La Commissione nazionale per le pari opportunità si è spinta ancora più avanti. Per scoraggiare l’uso sessista della lingua italiana, cioè uso della lingua tesa a discriminare l’uomo dalla donna, ha raccomandato di evitare nomi maschili, aggiungendo una – a al maschile
• Avvocata (invece di avvocatessa o di donna avvocato) - la notaia - la magistrata – la studente (invece della studentessa), la sindaca – la prefetta – la consigliera comunale
Addirittura, c’è anche chi vorrebbe sostituire la desinenza maschile e femminile con una “schwa” o [ə] la cui pronuncia corrisponde ad una “e” appena pronunciata, come la “e” muta francese. Per questo, propongono di scrivere “studentə”, per non far capire che si tratta di un maschile o di un femminile e che comprenderebbe tutti coloro che studiano, senza alcuna distinzione di sesso.
Una curiosità. In Francia c’è chi ha proposto di sostituire il pronome personale maschile singolare “il” e il pronome personale femminile singolare “elle”, con “iel”.
Domande da interrogazione
- Qual è la difficoltà principale nel determinare il genere dei nomi in italiano?
- Come si formano generalmente i nomi femminili in italiano?
- Esistono professioni in cui il femminile non è tradizionalmente riconosciuto?
- Qual è la raccomandazione della Commissione nazionale per le pari opportunità riguardo l'uso dei nomi maschili e femminili?

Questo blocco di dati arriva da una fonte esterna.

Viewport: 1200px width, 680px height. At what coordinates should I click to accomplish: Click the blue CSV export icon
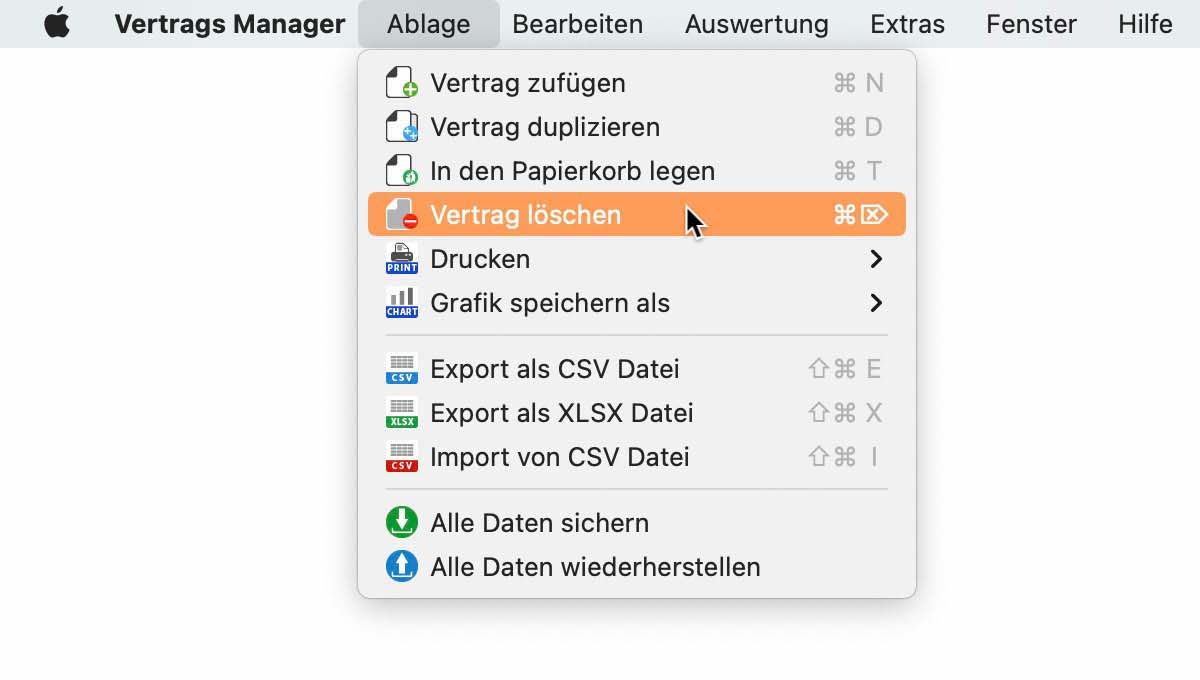[x=402, y=369]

- Qual è la proposta per rendere neutri i nomi maschili e femminili?
La difficoltà principale è che non sempre è facile capire se una parola riferita a un essere animato sia maschile o femminile, quindi è consigliabile imparare ogni nuova parola con il proprio articolo.
Di solito, un nome femminile singolare termina per -a, ma in certi casi può terminare anche per -e.
Sì, ci sono professioni in cui il femminile non esiste perché le donne vi sono arrivate in epoca recente, e la lingua non ha seguito l'evoluzione sociale delle donne.
La Commissione raccomanda di evitare nomi maschili aggiungendo una -a al maschile, come "avvocata" invece di "avvocatessa" o "donna avvocato".
Alcuni propongono di sostituire la desinenza maschile e femminile con una "schwa" o [ə], come in "studentə", per non indicare un genere specifico.